French actress (1927–1970)

Suzanne Dalbert (12 May 1927 – 31 December 1970) was a French actress who appeared in a number of American films and television series during the 1940s and 50s.

==Biography==
Dalbert was born in Paris, France. When her studies at the Lycee Victor Duruy school in Paris were completed, she performed with a troupe organized by Louis Jouvet for a South American tour. Over a span of three years she progressed from bit parts to lead roles.

After she moved to the United States in 1945, she first wrote and translated for broadcasts of the Voice of America. She later moved to Hollywood to find work in films. She was discovered by the Paramount studio head Hal Wallis who hoped to develop her into a major star. She was cast in a supporting role in The Accused but was left demoralised at her treatment by the overbearing director William Dieterle.

Dalbert did not develop as a leading star but she appeared in a mixture of small roles in larger-budget films while playing the female lead in B Pictures, such as Trail of the Yukon (1949). In 1949, she participated in a later famous Life magazine photo layout, in which she posed with other up-and-coming actresses, Marilyn Monroe, Lois Maxwell, Cathy Downs, Enrica Soma, Laurette Luez and Jane Nigh. From 1951 onwards, she appeared mostly in television before retiring in 1957 and returning to her native France.

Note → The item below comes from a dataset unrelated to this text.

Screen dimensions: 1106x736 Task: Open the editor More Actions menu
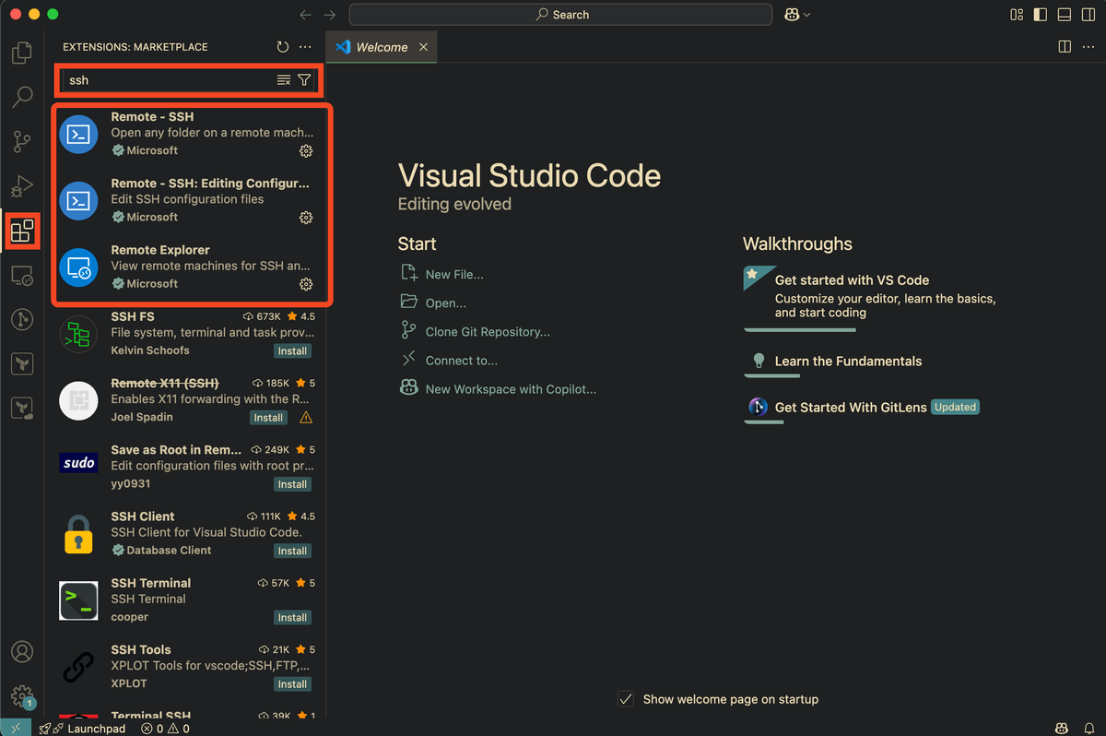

==Personal life and death==
Dalbert married film producer Jud Kinberg in 1953. She died on 31 December 1970 at age 43 from suicide by overdose.

==Filmography==

| Year | Title | Role | Notes |
|---|---|---|---|
| 1948 | Sorry, Wrong Number | Cigarette Girl | Uncredited |
| 1949 | The Accused | Susan Duval |  |
| 1949 | Trail of the Yukon | Marie Laroux |  |
| 1950 | Mark of the Gorilla | Nyobi |  |
| 1950 | Breakthrough | Collette |  |
| 1951 | My Favorite Spy | Theresa |  |
| 1951 | The Lady and the Bandit | Cecile |  |
| 1951 | Target Unknown | Barefoot Maid | Uncredited |
| 1952 | Thunderbirds | Marie Etienne |  |
| 1953 | The 49th Man | Margo Wayne |  |
| 1956 | The Best Things in Life Are Free | Hostess | Uncredited |

==Bibliography==
- Dick, Bernard F. Hal Wallis: Producer to the Stars. University Press of Kentucky, 2004.